Conflit qui, en 1870, opposa la Prusse, assistée des États allemands, à la France. La défaite de cette dernière détermina en 1871 l’annexion de l’Alsace-Lorraine au nouvel Empire allemand.



Introduction

Depuis Sadowa (1866), il était clair que l’unité allemande était en passe de se faire autour de la Prusse et que la France était directement menacée par la formation d’un empire allemand unitaire. À l’effort militaire de la Prusse, vainement signalé par le colonel Eugène Stoffel (1823-1907), attaché militaire français à Berlin, ne répondirent que les mesures insuffisantes prises en 1868 par le maréchal Niel.

Dès 1867, l’affaire du Luxembourg faillit provoquer le conflit, mais un compromis intervint, et le gouvernement de Napoléon III était dans l’euphorie du plébiscite du 8 mai 1870 quand surgit un nouveau casus belli. La succession au trône d’Espagne, vacant depuis 1868, fut en effet offerte à Léopold de Hohenzollern-Sigmaringen, membre de la branche catholique de la célèbre famille, et il est certain que la présence d’un prince allemand à Madrid constituait un danger pour la France. Aussi la nouvelle de l’acceptation de la candidature Hohenzollern souleva-t-elle l’opinion française, quand elle fut connue, le 1er juillet.

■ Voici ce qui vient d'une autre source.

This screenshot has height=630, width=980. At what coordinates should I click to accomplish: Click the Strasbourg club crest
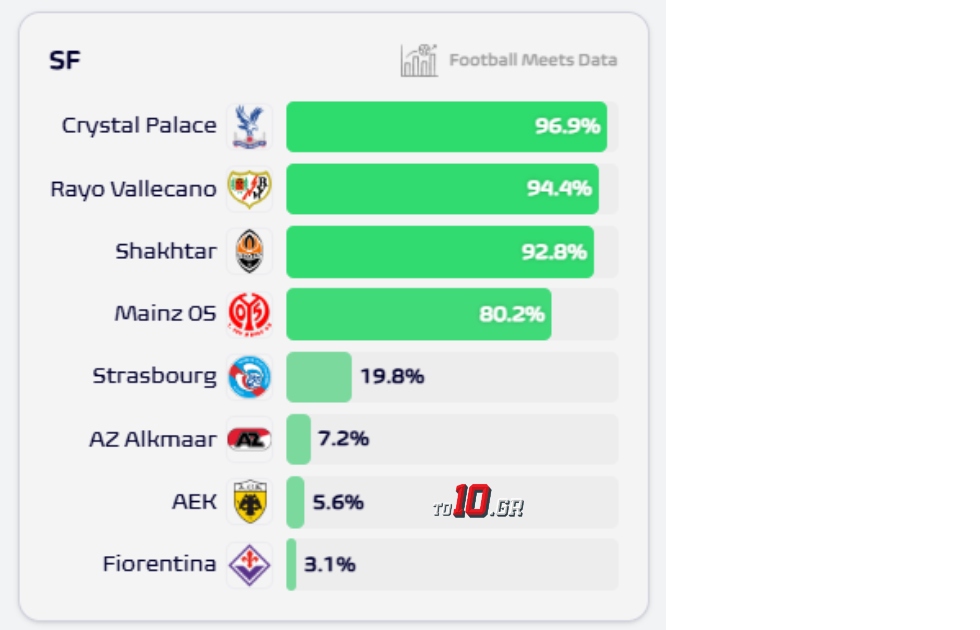(248, 377)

L’affaire sembla pourtant trouver un règlement diplomatique. Le 9 juillet, l’ambassadeur français, le comte Vincent Benedetti (1817-1900), fit une démarche pressante auprès du roi de Prusse Guillaume Ier, qui prenait les eaux à Ems. L’entretien fut favorable ; un accord se fit le 11, et, le 12, la candidature du prince Léopold était retirée. Mais cet heureux résultat n’apparut pas suffisant à l’impératrice et à son entourage, qui souhaitaient donner au régime le prestige d’un succès plus brillant. On exigea donc que notre ambassadeur obtînt l’assurance que les Hohenzollern renonceraient pour toujours au trône d’Espagne. Cette fois, Guillaume Ier se lassa et fit répondre à Benedetti qu’il n’avait pas d’autre communication à lui adresser. Bismarck*, mis au courant de ce petit incident par une dépêche, en altéra volontairement le récit avant de le rendre public dans la soirée du 13 juillet. À vrai dire, la version maquillée de la dépêche ne faisait pas apparaître une grave insulte pour le gouvernement français, mais la sensibilité aux formes diplomatiques était tout autre en 1870 qu’aujourd’hui, et le texte défiguré lui donnait un ton suffisamment acide pour provoquer la fureur de l’opinion. Certes, il y eut quelques opposants lors de la séance du Parlement le 15 juillet, certes Napoléon III ne partageait pas l’optimisme d’Émile Ollivier (« De ce jour, dit-il, commence une grande responsabilité. Nous l’acceptons d’un cœur léger. »), mais la déclaration de guerre n’en fut pas moins signée le 19 juillet.